Fields for this Source:
__final__inputId__isBroken__source
How Cribl Stream Pulls Data
The Office 365 Message Trace Source uses a scheduled REST Collector. It runs one collection task every Poll interval, and a single Worker will process the collection. The data is paginated, so the Worker might make multiple calls to fetch the data.
Viewing Scheduled Jobs
This Source executes Cribl Stream’s scheduled collection jobs. Once you’ve configured and saved the Source, you can view those jobs’ results by reopening the Source’s config modal and clicking its Job Inspector tab.
Each content type that you enabled gets its own separate scheduled job.
You can also view these jobs (among scheduled jobs for other Collectors and Sources) in the Monitoring > System > Job Inspector > Currently Scheduled tab.
Mitigating Stuck-Job Problems
Occasionally, a scheduled job fails, but continues running for hours or even days, until someone intervenes and cancels it. If left alone, such a “stuck”, “orphaned,” or “zombie” job will never complete. This can cause missing events in downstream receivers, along with HTTP timeout or similar errors in Cribl Stream’s logs.
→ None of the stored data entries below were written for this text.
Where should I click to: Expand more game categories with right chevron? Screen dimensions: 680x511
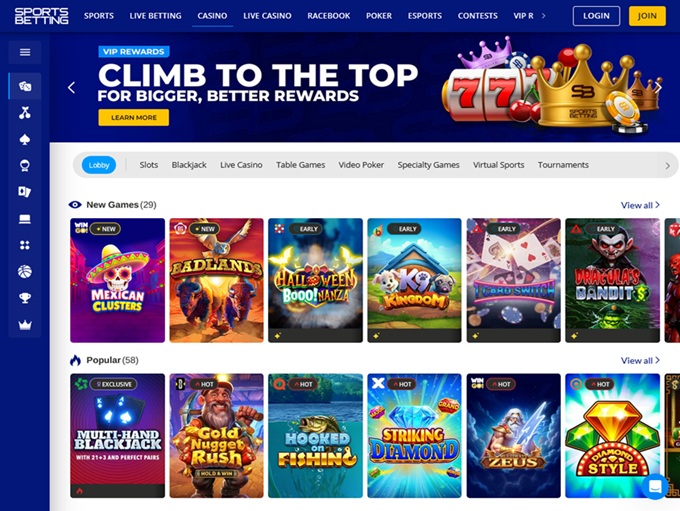667,166
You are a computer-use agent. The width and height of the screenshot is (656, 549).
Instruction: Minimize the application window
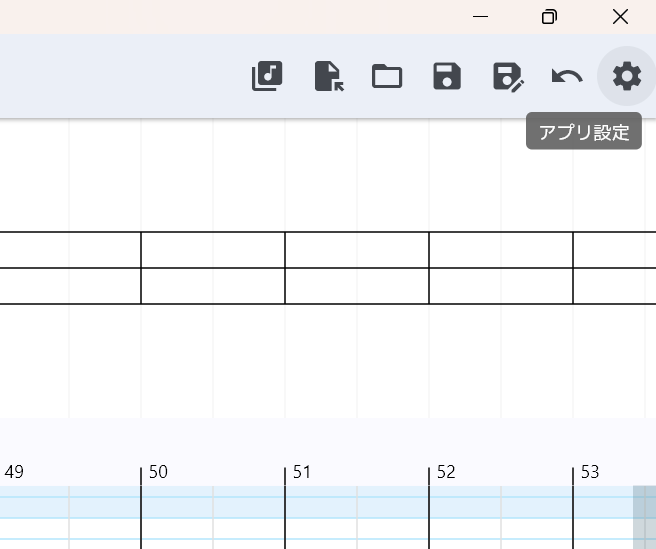click(480, 17)
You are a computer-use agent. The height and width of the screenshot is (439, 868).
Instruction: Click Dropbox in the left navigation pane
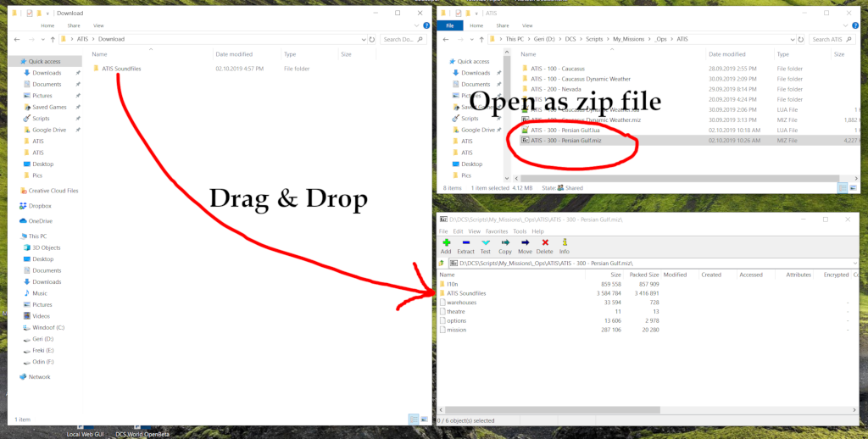point(40,206)
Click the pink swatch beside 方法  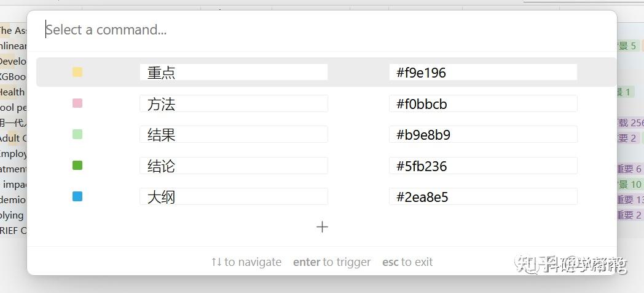77,103
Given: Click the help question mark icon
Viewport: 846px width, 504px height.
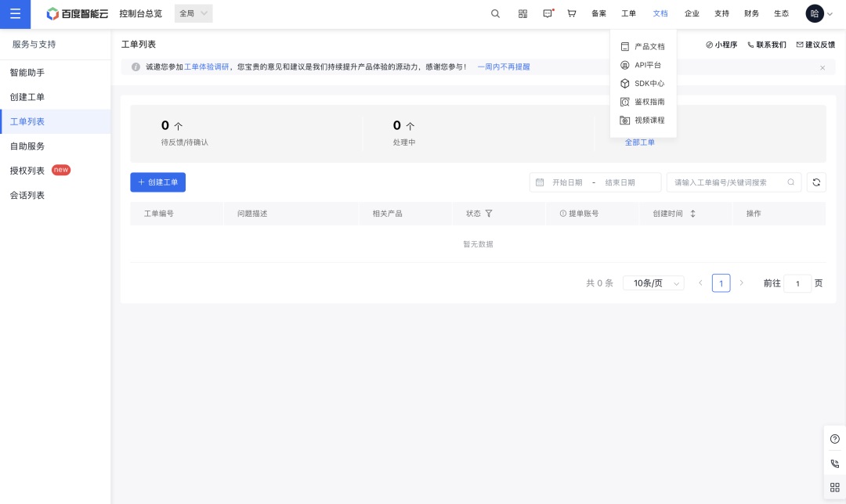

To keep stuck jobs from running excessively long:
- First, try setting Advanced > Timeout (secs) to a duration shorter than the default of
600seconds (10 minutes). - If adjusting Timeout (secs) does not fix the problem, try setting Advanced > Job Timeout – whose default of
0allows a job to run indefinitely – to a desired maximum duration.
Using these settings in tandem works like this:
- Timeout (secs) limits the time that Cribl Stream will wait for an HTTP request to complete.
- Then, if a job gets stuck and keeps running beyond that limit, Job Timeout can catch and terminate the job, because it monitors the overall time the job has been running.
Proxying Requests
If you need to proxy HTTP/S requests, see System Proxy Configuration.